Não há nenhum registro de entrada de Barbudo no Palácio da Alvorada, mas seu assessor parlamentar Rafael Klas Dal Bo esteve repetidas vezes na então residência de Jair Bolsonaro. Entre 2021 e 2022, foram 12 visitas.
Em agosto de 2021, Rafael Klas foi o anfitrião, na Câmara, do caminhoneiro Marco Antônio Pereira, o “Zé Trovão”, que prometeu uma guerra no mês seguinte, no 7 de setembro. Em entrevista, Klas emendou que “os guerreiros já estão aqui, estão se preparando, mas se Deus quiser vamos ter dias melhores nem que para isso a gente pague um certo preço”.
Ainda em agosto, o deputado federal Alexandre Frota (PROS-SP) enviou notícia-crime ao STF pela possibilidade de atos de violência marcados para acontecer nas manifestações da Independência. A peça afirma que o deputado Nelson Barbudo estaria organizando um protesto tendo como motes a “intervenção” no STF, a retirada de ministros da Corte e a “propagação de violência desmedida”. E cita também o assessor: “Como denunciado o Sr. Rafael Klas Dal Bo vem utilizando meios e materiais públicos da Câmara dos Deputados para fazer a divulgação e, mais ainda, a organização desta manifestação antidemocrática, convocando pessoas a comparecerem armadas”, afirmava.
O registro de entradas no Alvorada mostra que julho e agosto, os dois meses que antecederam o 7 de setembro daquele ano, concentraram o maior número de entradas de Rafael Klas no palácio ainda habitado por Jair Bolsonaro.
Empresário preso
Claudiney Assunção Albuquerque, dono da Rhema Viagens e Turismo, de fretamento de ônibus, está na lista dos 1.398 presos no dia 8 de janeiro. Em 15 de abril de 2021, ele registrou entrada no Palácio da Alvorada pelo portão principal, ao lado de Rivelino Assunção Albuquerque, com entrada às 7h40.

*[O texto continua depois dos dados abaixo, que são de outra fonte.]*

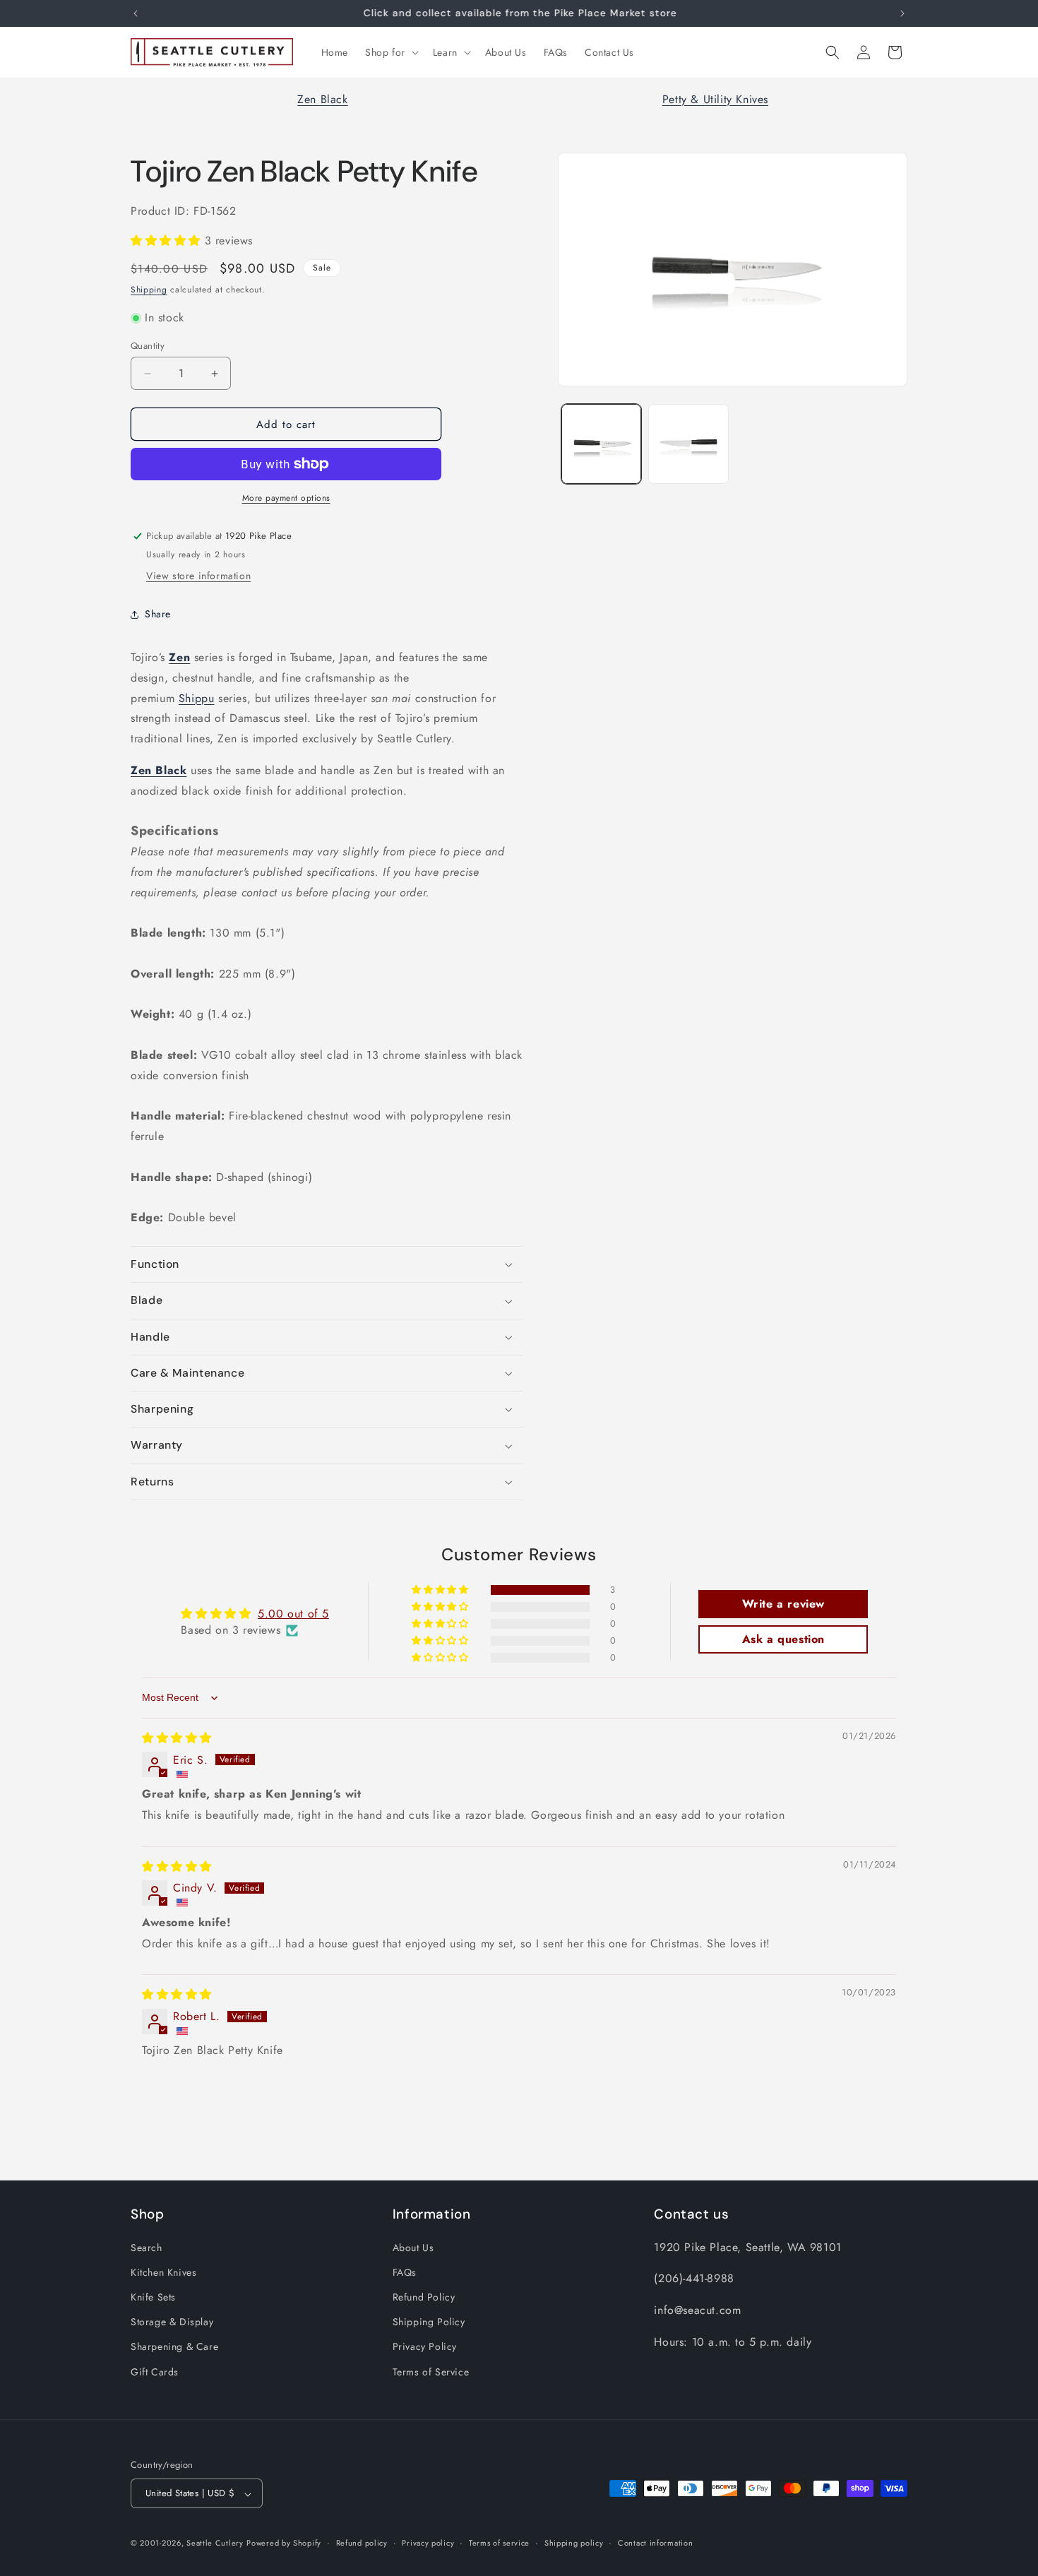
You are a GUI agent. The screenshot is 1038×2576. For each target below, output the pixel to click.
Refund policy (362, 2542)
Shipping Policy (429, 2322)
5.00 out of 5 (293, 1614)
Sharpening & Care (174, 2346)
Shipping (149, 289)
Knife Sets (153, 2296)
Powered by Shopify (283, 2543)
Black (170, 770)
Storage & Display (172, 2322)
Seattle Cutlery (215, 2543)
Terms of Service (431, 2371)
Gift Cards (155, 2371)
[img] (177, 1738)
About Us (413, 2247)
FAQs (405, 2272)
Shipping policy (574, 2542)
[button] (390, 52)
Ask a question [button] (783, 1640)
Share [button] (158, 614)
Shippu (197, 698)
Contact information (655, 2542)
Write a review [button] (783, 1604)
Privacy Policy (425, 2346)
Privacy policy (428, 2542)
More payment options (286, 498)
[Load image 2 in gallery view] (688, 444)
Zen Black (322, 99)
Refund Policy (424, 2296)
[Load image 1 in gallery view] (601, 444)
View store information (198, 576)
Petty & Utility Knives (715, 99)
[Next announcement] (902, 13)
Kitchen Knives (163, 2272)
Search (146, 2247)
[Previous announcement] (135, 13)
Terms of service (499, 2542)
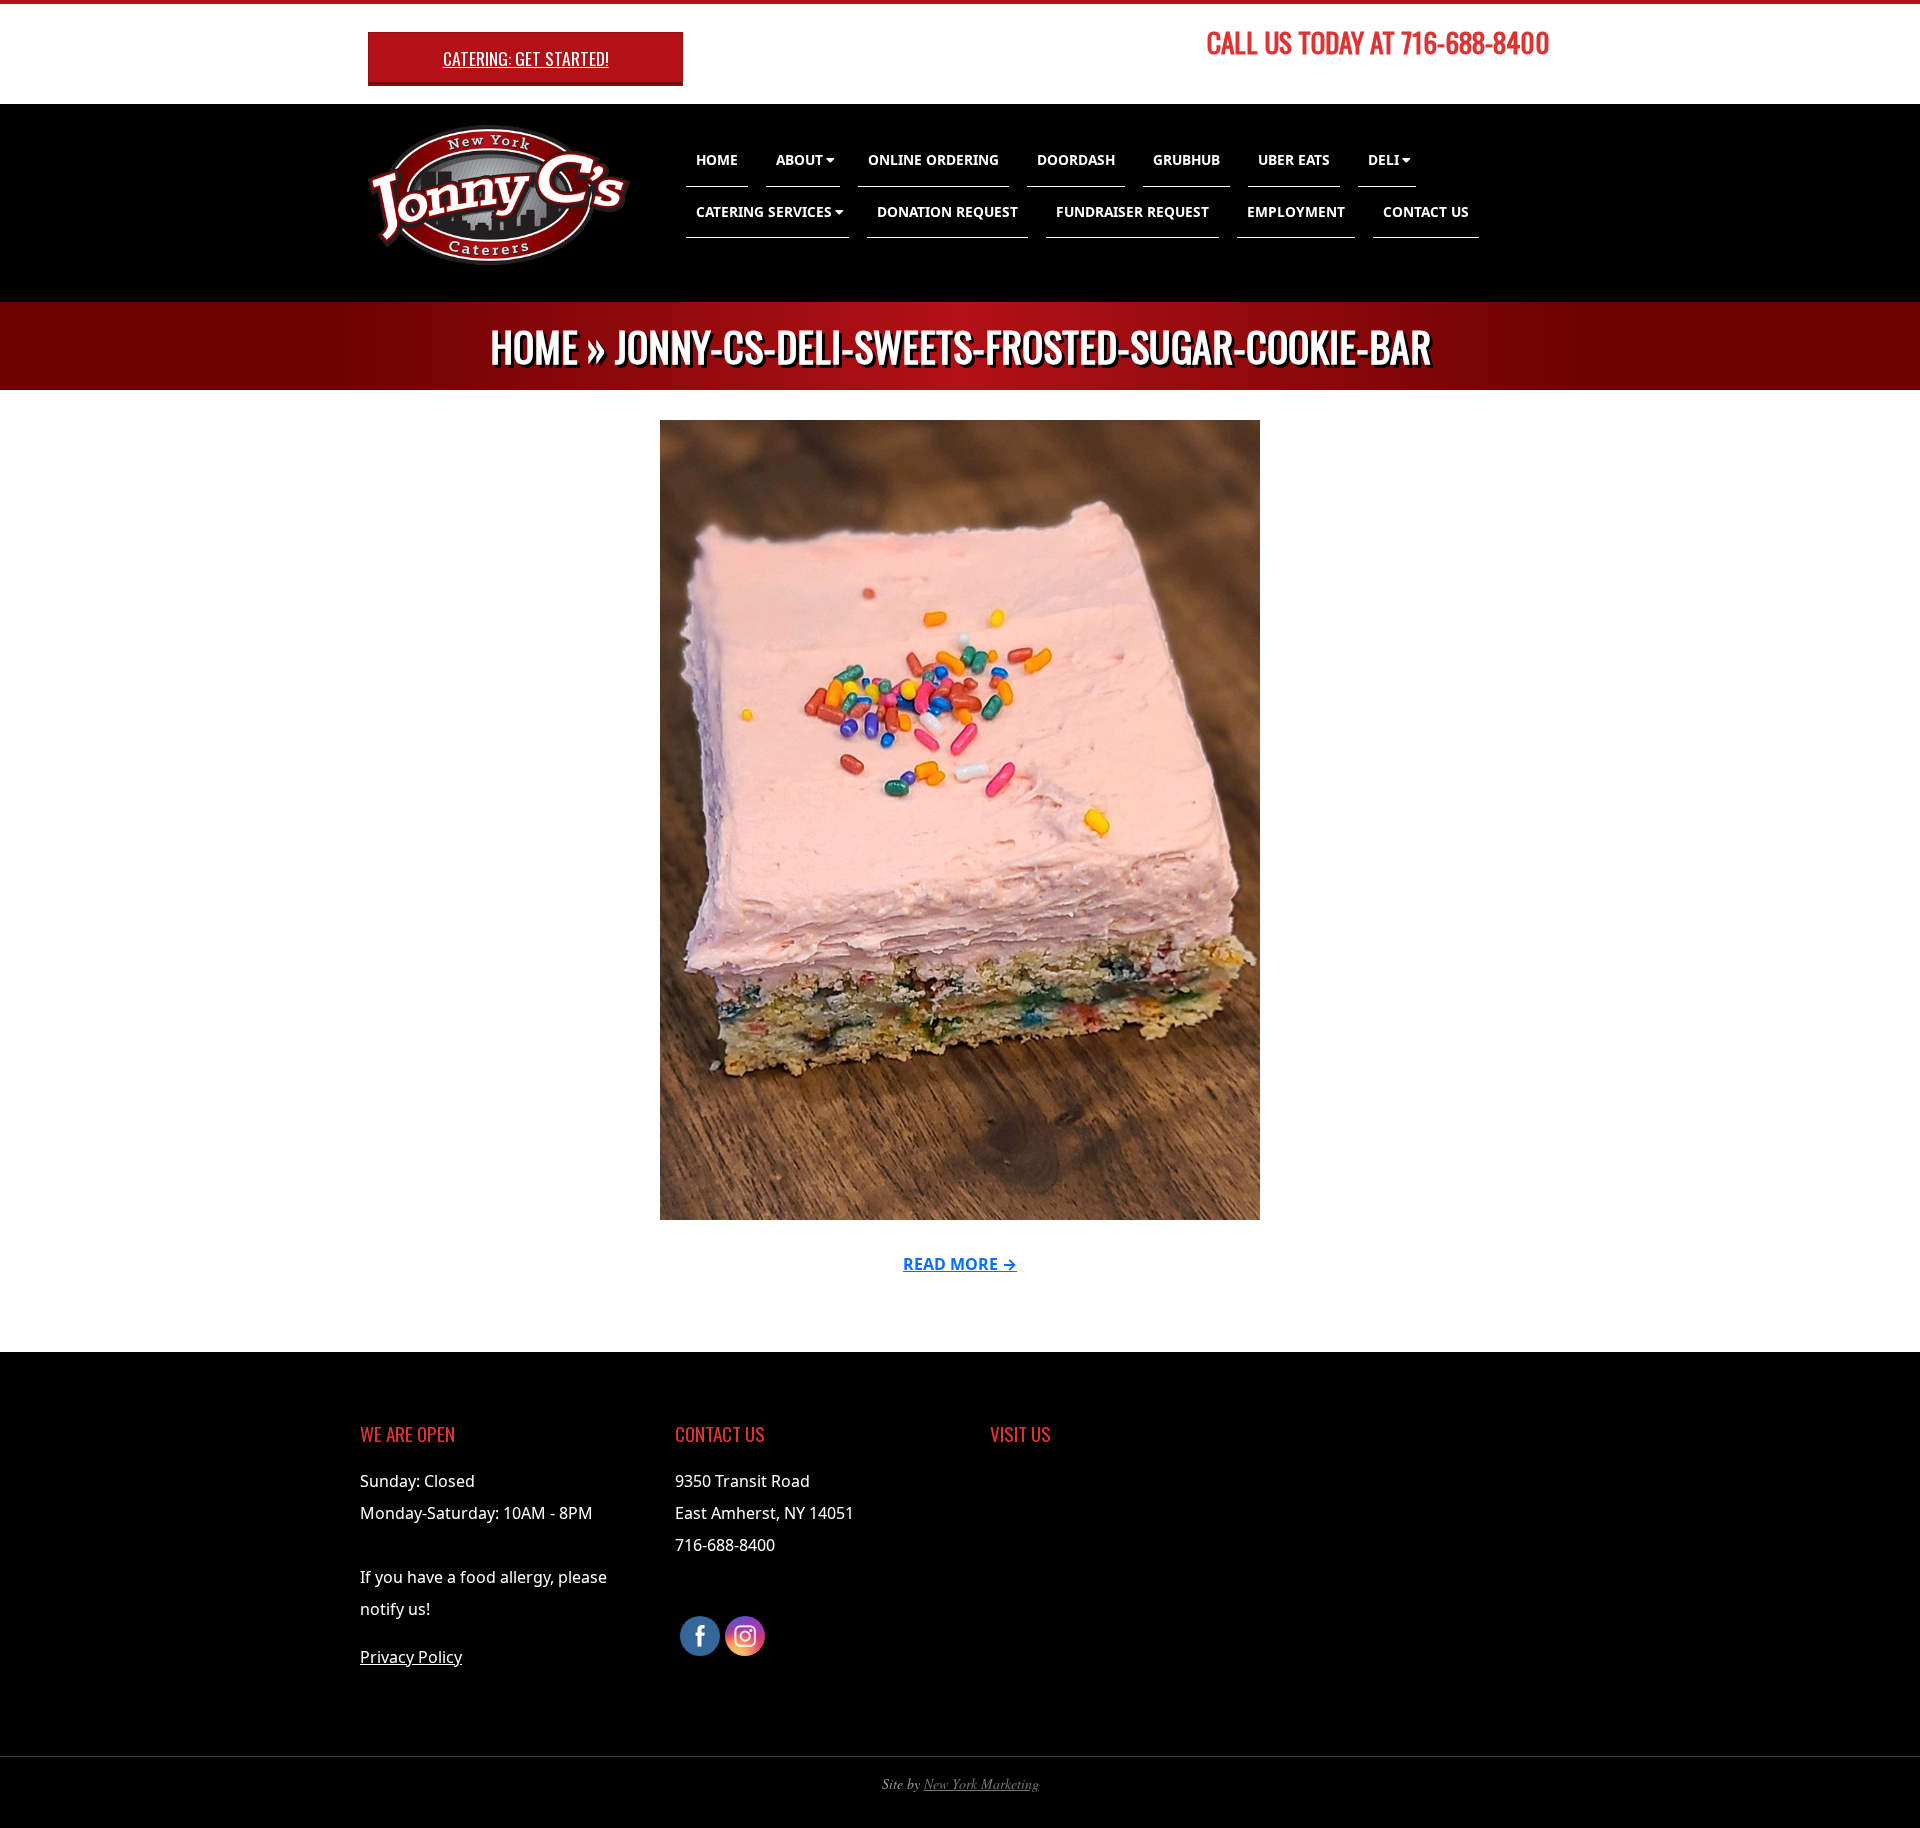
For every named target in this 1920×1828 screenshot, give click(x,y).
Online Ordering (933, 159)
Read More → (960, 1264)
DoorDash (1076, 159)
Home (717, 159)
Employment (1296, 211)
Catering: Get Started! (526, 58)
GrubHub (1186, 159)
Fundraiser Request (1132, 211)
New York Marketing (981, 1783)
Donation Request (947, 211)
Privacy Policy (411, 1657)
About (799, 159)
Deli (1383, 159)
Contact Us (1426, 211)
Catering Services (764, 211)
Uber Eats (1294, 159)
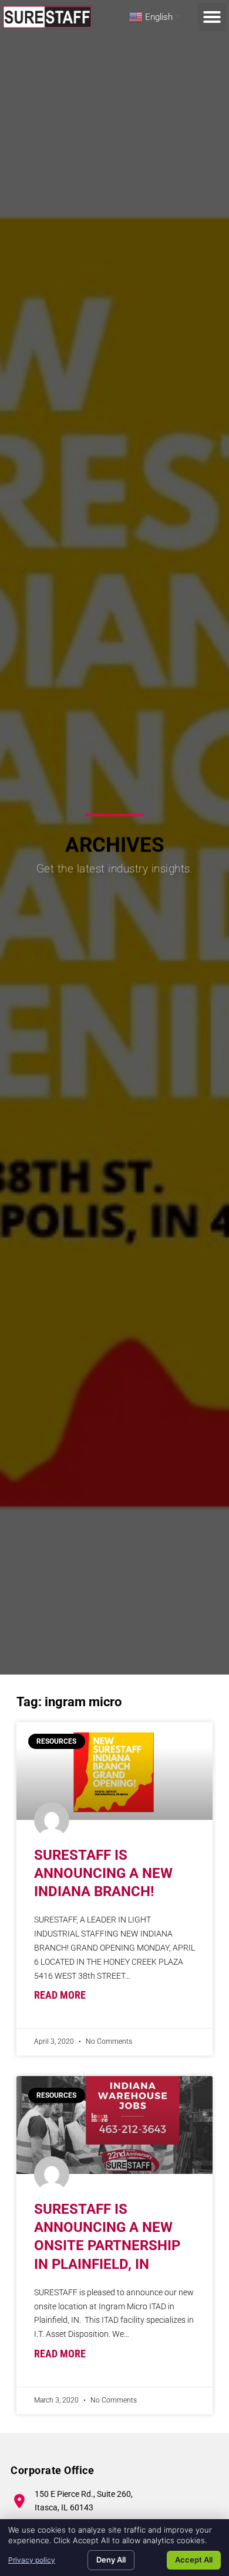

Voto impresso: laboratório do golpe
O dia 10 de agosto de 2021 é chave para entender as duas datas de 7 de setembro que viriam depois e o desfecho com o 8 de janeiro de 2023.
Naquela noite, a Câmara dos Deputados votaria a proposta de emenda constitucional que recriava o voto impresso, a falácia-bandeira à qual o ex-presidente se agarrou desde sempre para justificar eventual fracasso eleitoral, tumultuar, e, ato seguinte, dar o golpe institucional.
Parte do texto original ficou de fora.